En réponse aux questions des journalistes, M. Dubé a même indiqué qu’il demanderait une journalisation de son dossier médical. « C’est une bonne idée ! », a-t-il lancé.

Nouvelle loi sur les données

La directive envoyée par Dominique Savoie rappelle aux PDG des établissements qu’il est de leur responsabilité de veiller à la journalisation de leurs actifs informationnelle. « Des audits réguliers doivent être réalisés, avec des actions correctives en cas de consultations inappropriées de ces actifs », écrit la haute fonctionnaire dans la missive envoyée le 4 mai.

Mme Savoie leur souligne également qu’un rehaussement budgétaire de 87 millions de dollars a été accordé pour la modernisation technologique.

Le gouvernement Legault a fait adopter en mars la Loi sur les renseignements de santé et de services sociaux (ancien projet de loi 3) qui permettra d’avoir un seul système informatique centralisé et de moderniser le parc informatique actuel. Elle imposera notamment des sanctions pénales à ceux qui consultent sans justification des dossiers médicaux. La loi sera pleinement en vigueur l’an prochain.

Des révélations « inquiétantes »

« C’est extrêmement grave », a réagi le porte-parole libéral en matière de santé, André Fortin. « Moi, c’est la toute dernière ligne [de l’article] qui me fait sursauter, c’est-à-dire qu’en Ontario, il y a eu 11 000 cas d’atteinte à la vie privée à travers un partage inadéquat des données en santé. »

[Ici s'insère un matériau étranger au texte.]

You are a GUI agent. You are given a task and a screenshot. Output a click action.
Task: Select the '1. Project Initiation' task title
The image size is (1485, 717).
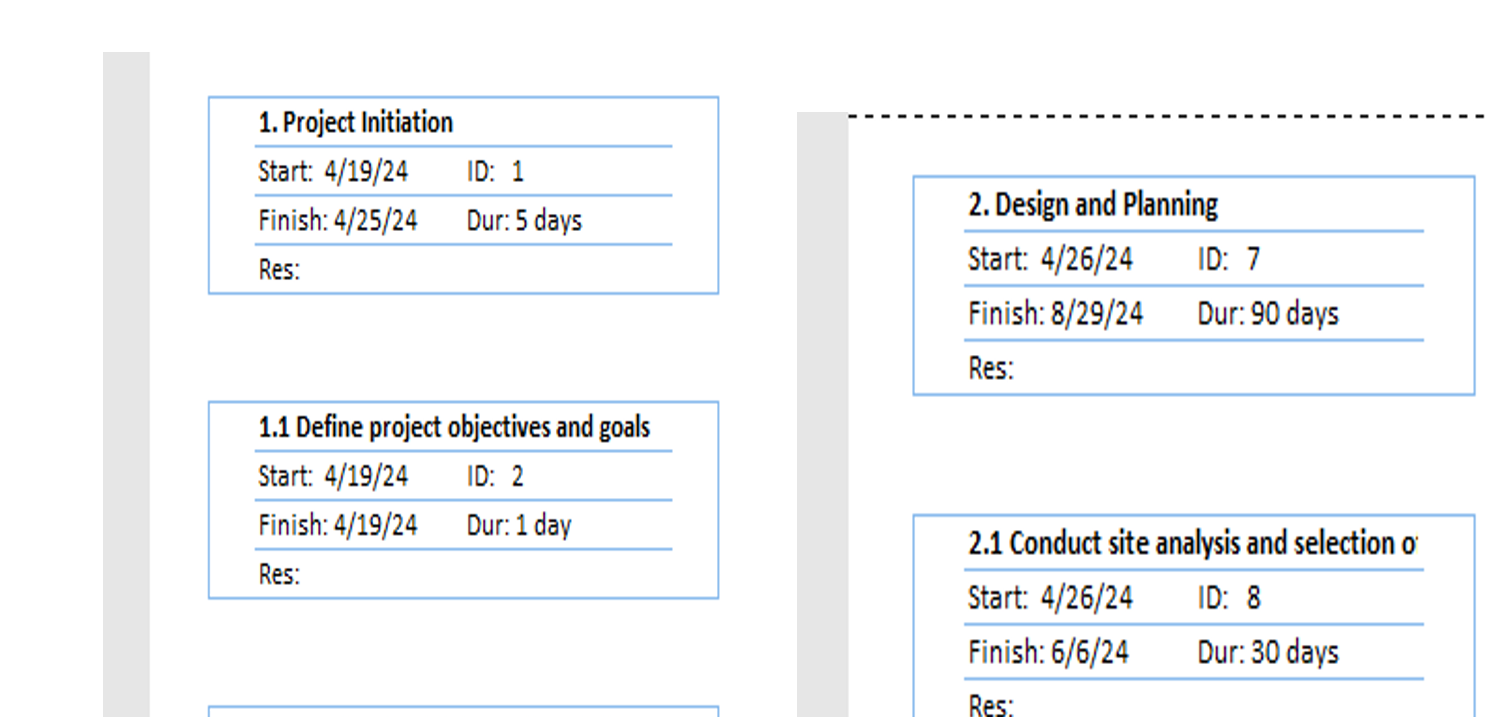(355, 123)
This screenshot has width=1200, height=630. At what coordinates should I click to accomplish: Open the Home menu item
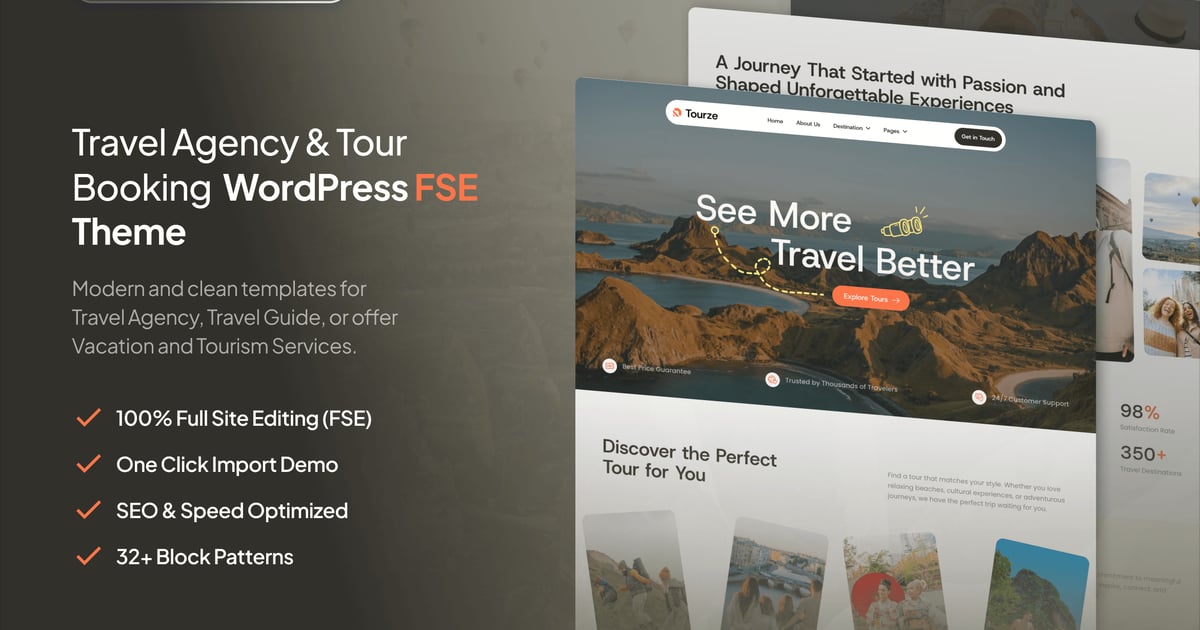pyautogui.click(x=775, y=121)
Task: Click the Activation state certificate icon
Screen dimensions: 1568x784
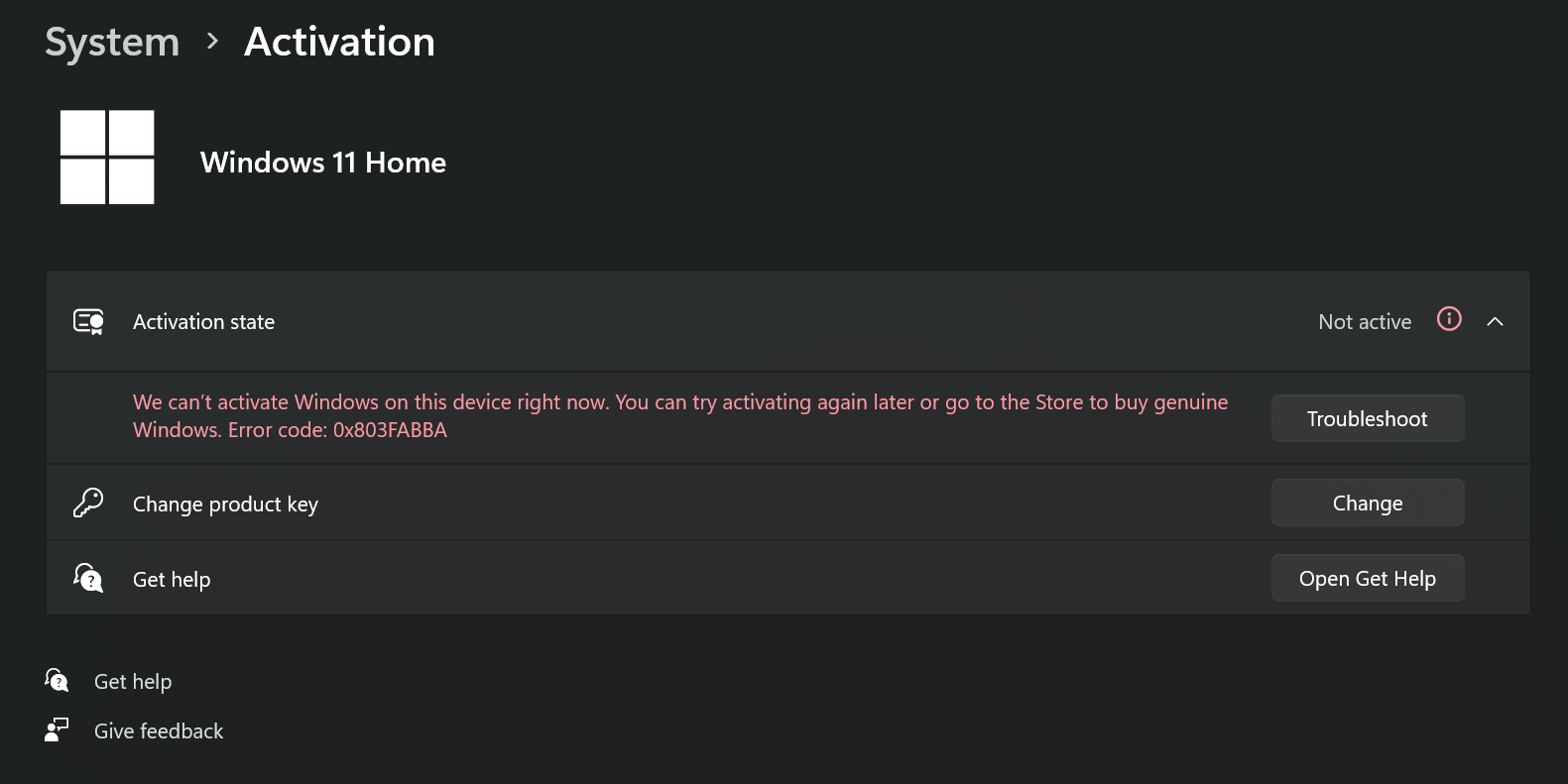Action: pyautogui.click(x=88, y=321)
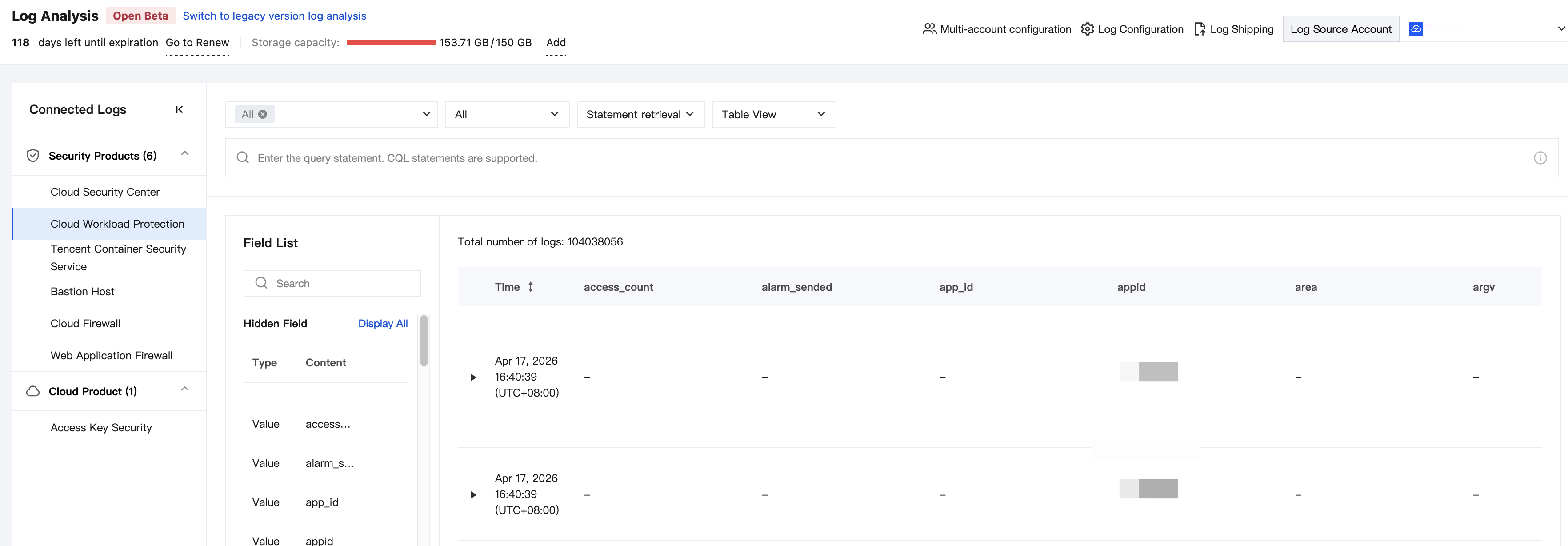Image resolution: width=1568 pixels, height=546 pixels.
Task: Open the Log Shipping page
Action: (1233, 29)
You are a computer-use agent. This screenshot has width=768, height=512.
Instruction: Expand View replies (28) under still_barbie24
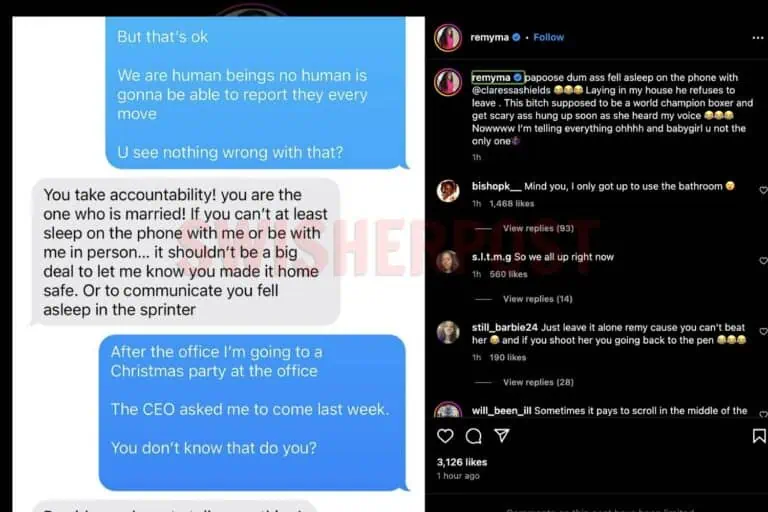coord(538,382)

S’il y en avait 11 000 en Ontario, là, il n’y en a pas que quelques dizaines au Québec. C’est un phénomène qui a probablement une ampleur similaire.

André Fortin, porte-parole libéral en matière de santé

Le député de Pontiac souligne par ailleurs que la Commission d’accès à l’information « a fait des demandes très spécifiques pour avoir des pouvoirs supplémentaires pour sévir contre des gens qui accéderaient de façon inappropriée aux données de santé » lors des consultations sur le projet de loi 3.

« Les données médicales, ça devrait être sacré », a affirmé de son côté le chef parlementaire de Québec solidaire, Gabriel Nadeau-Dubois.

« C’est les données les plus confidentielles de toutes les données confidentielles ou à peu près. C’est très inquiétant de voir ça. Je ne pense pas avoir été le seul ce matin en lisant l’article à se dire : Oh ! Qu’en est-il de mon dossier médical ? Qu’en est-il de mes informations personnelles ? Je pense que bien des Québécois, bien des Québécoises vont se poser cette question-là. Il faut faire la lumière là-dessus », a-t-il demandé.

« On apprend aujourd’hui à la une de La Presse que le secret médical est bafoué sur une base quotidienne un peu partout. En fait, on n’a pas l’ampleur du problème », déplore le porte-parole péquiste en matière de santé, Joël Arseneau. « Je pense que le ministre Dubé a tous les leviers pour faire enquête, voir l’étendue du problème et sévir. C’est la confiance envers le système de santé qui est à risque », a-t-il ajouté.